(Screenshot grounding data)
* * * * * * *
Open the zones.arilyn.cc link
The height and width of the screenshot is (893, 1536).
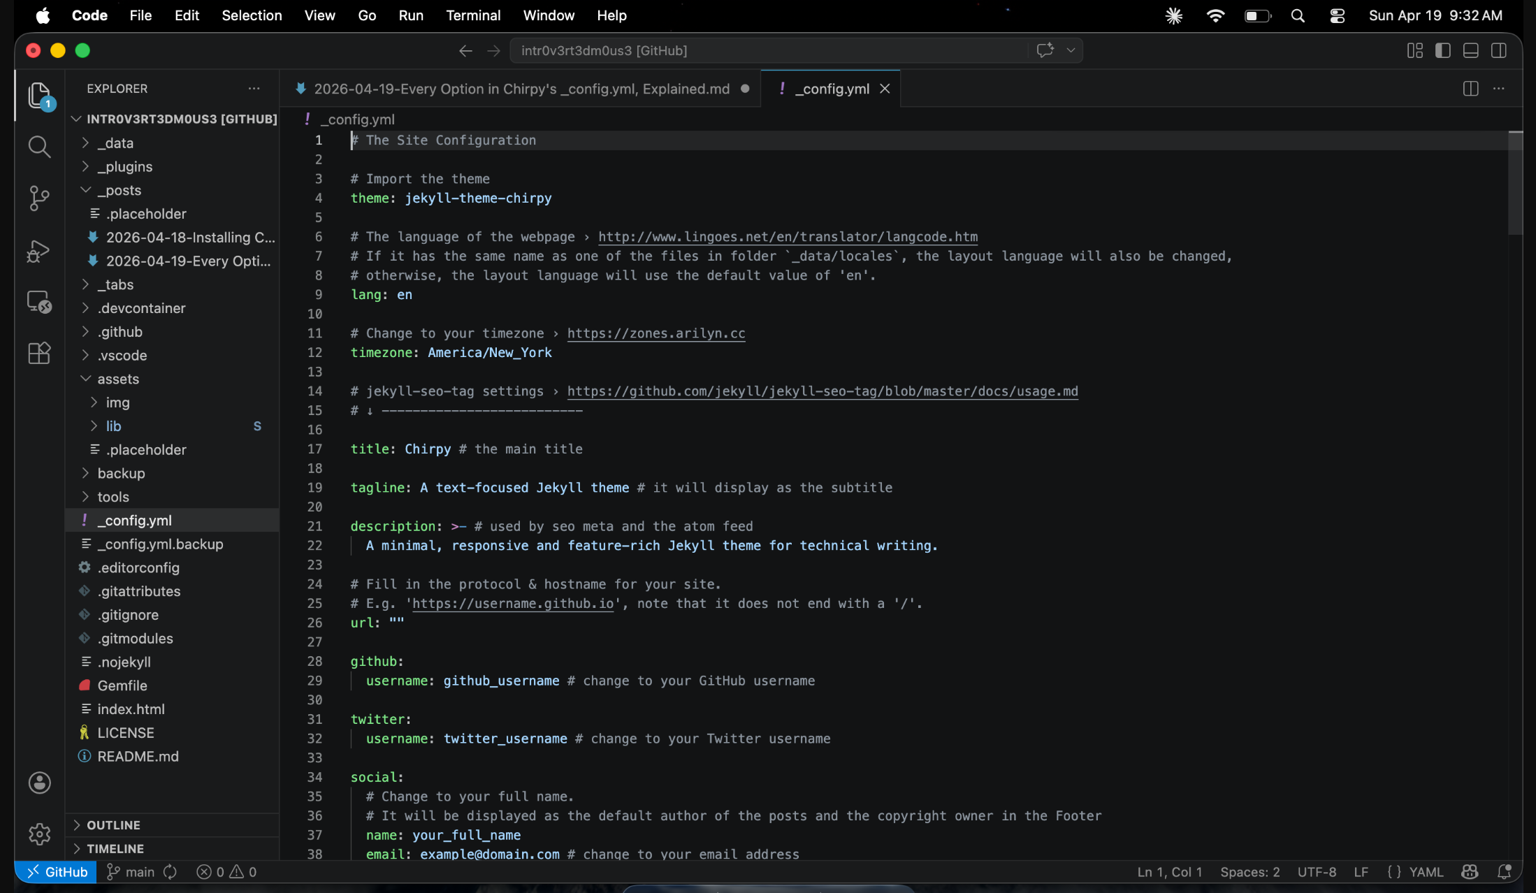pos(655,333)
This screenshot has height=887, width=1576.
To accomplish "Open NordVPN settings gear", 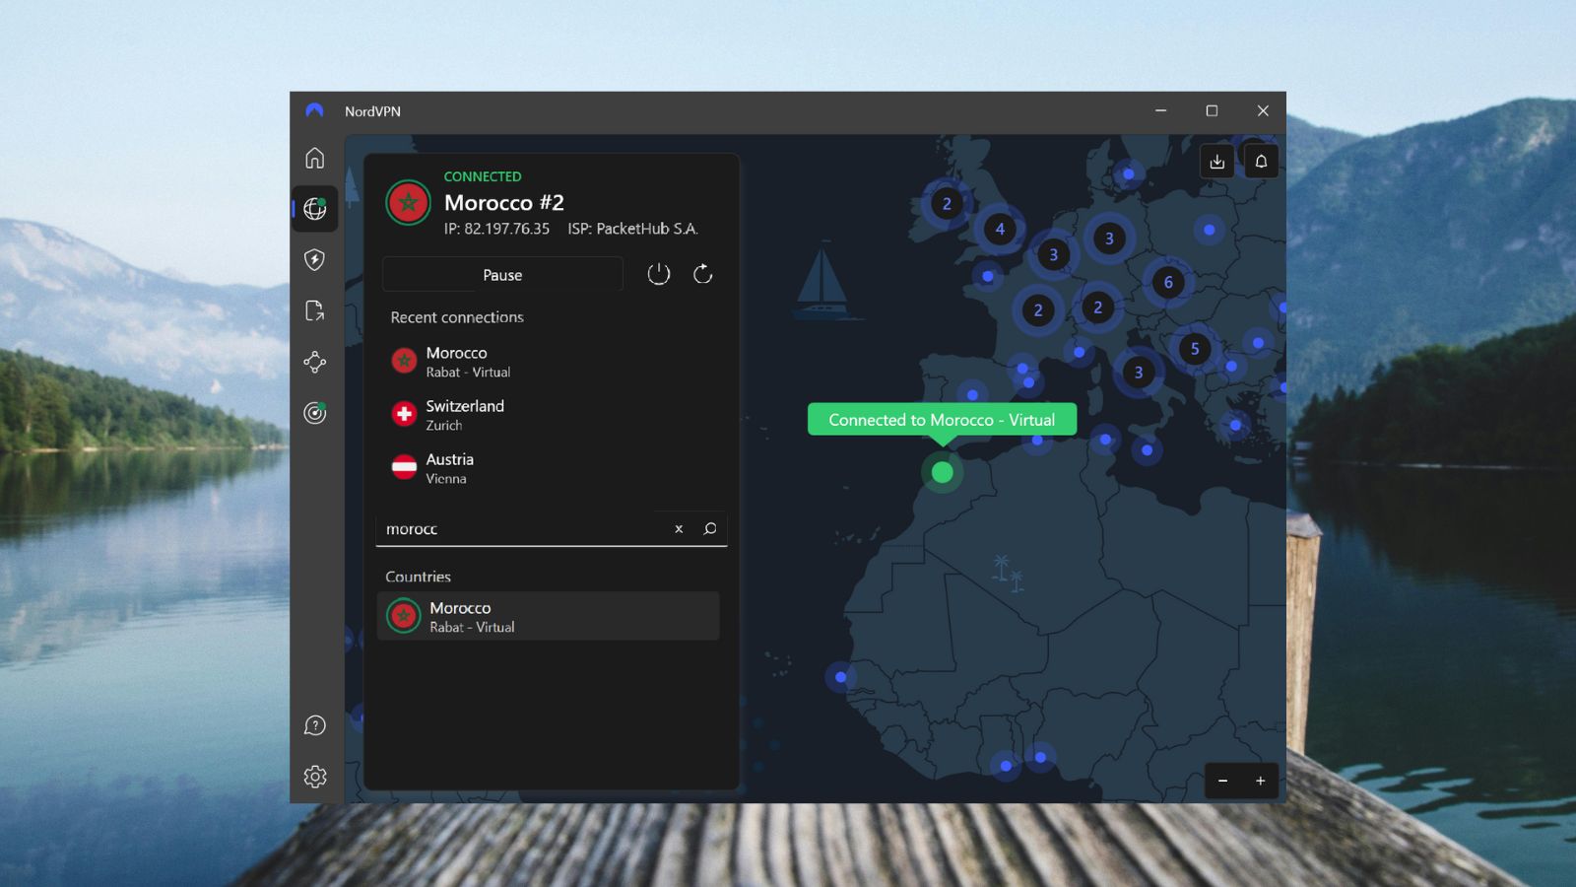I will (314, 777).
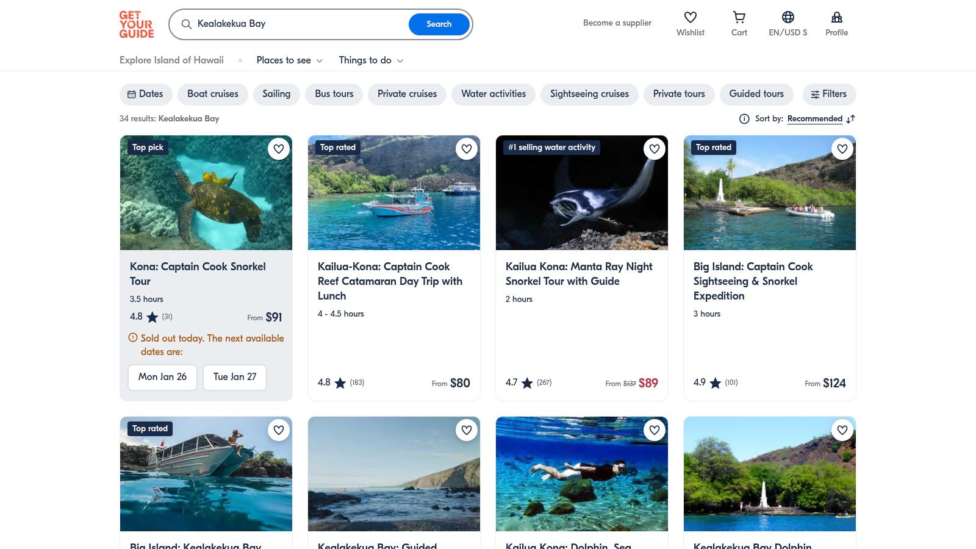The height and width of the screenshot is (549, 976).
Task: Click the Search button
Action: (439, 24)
* * * * * * *
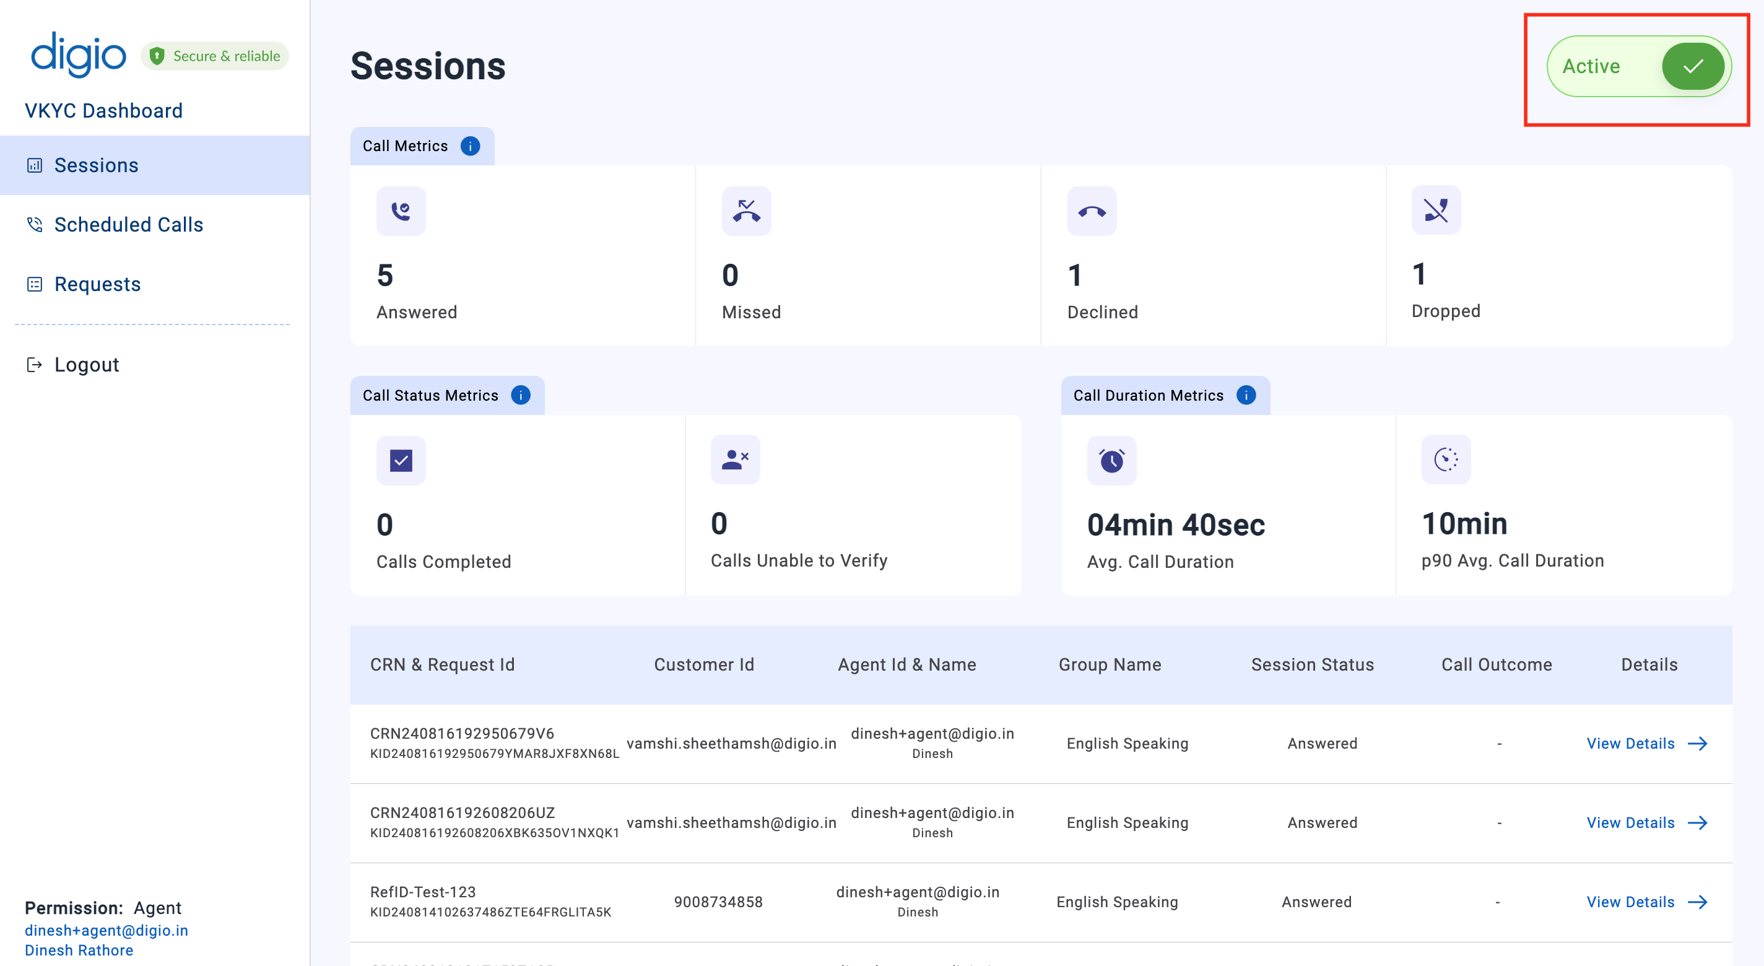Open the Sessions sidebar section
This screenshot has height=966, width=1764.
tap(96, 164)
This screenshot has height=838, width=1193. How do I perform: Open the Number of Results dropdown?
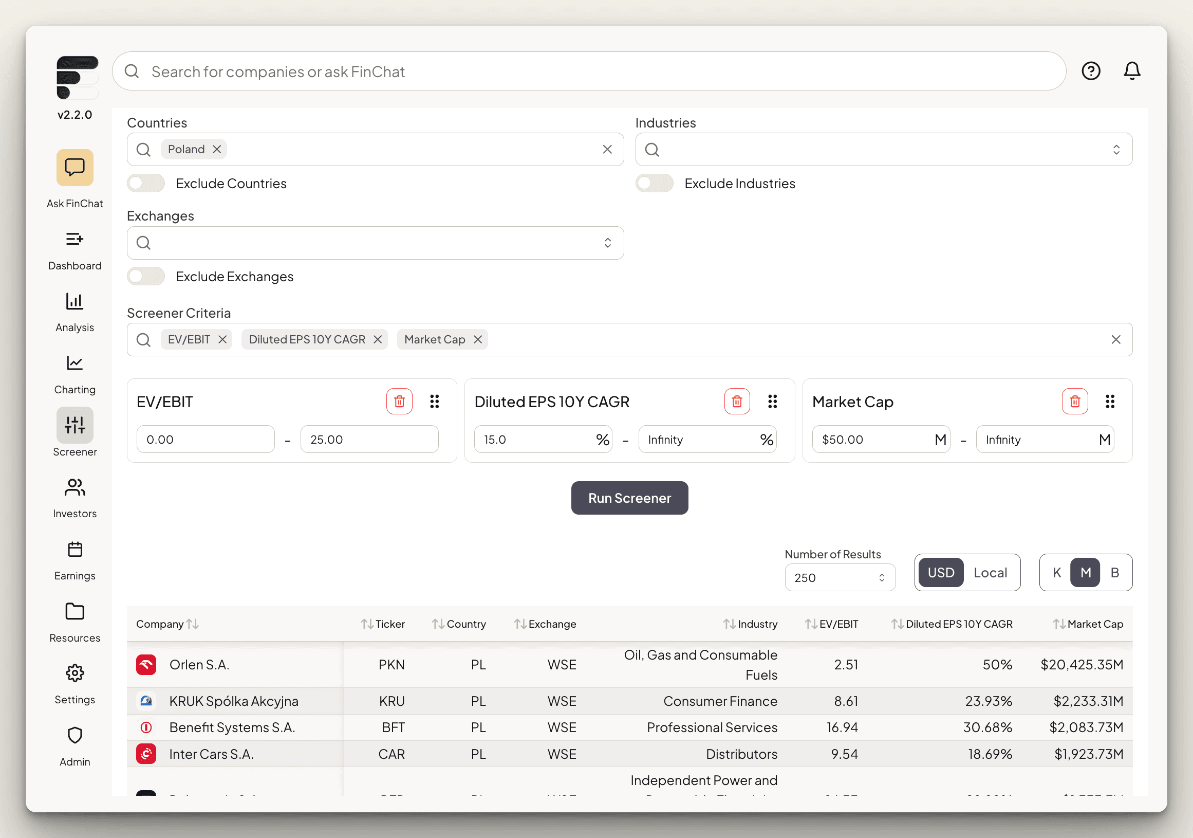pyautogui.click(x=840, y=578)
* * * * * * *
EXERCISE INSTRUCTIONS:
Set down word for word the lines above from the one with "Open the zones.arilyn.cc link" up to and including the one with "This screenshot has height=887, width=1576.". Omit every picture.

OUTPUT FOR THIS EXERCISE:
Open the zones.arilyn.cc link
The height and width of the screenshot is (893, 1536).
pos(655,333)
This screenshot has height=887, width=1576.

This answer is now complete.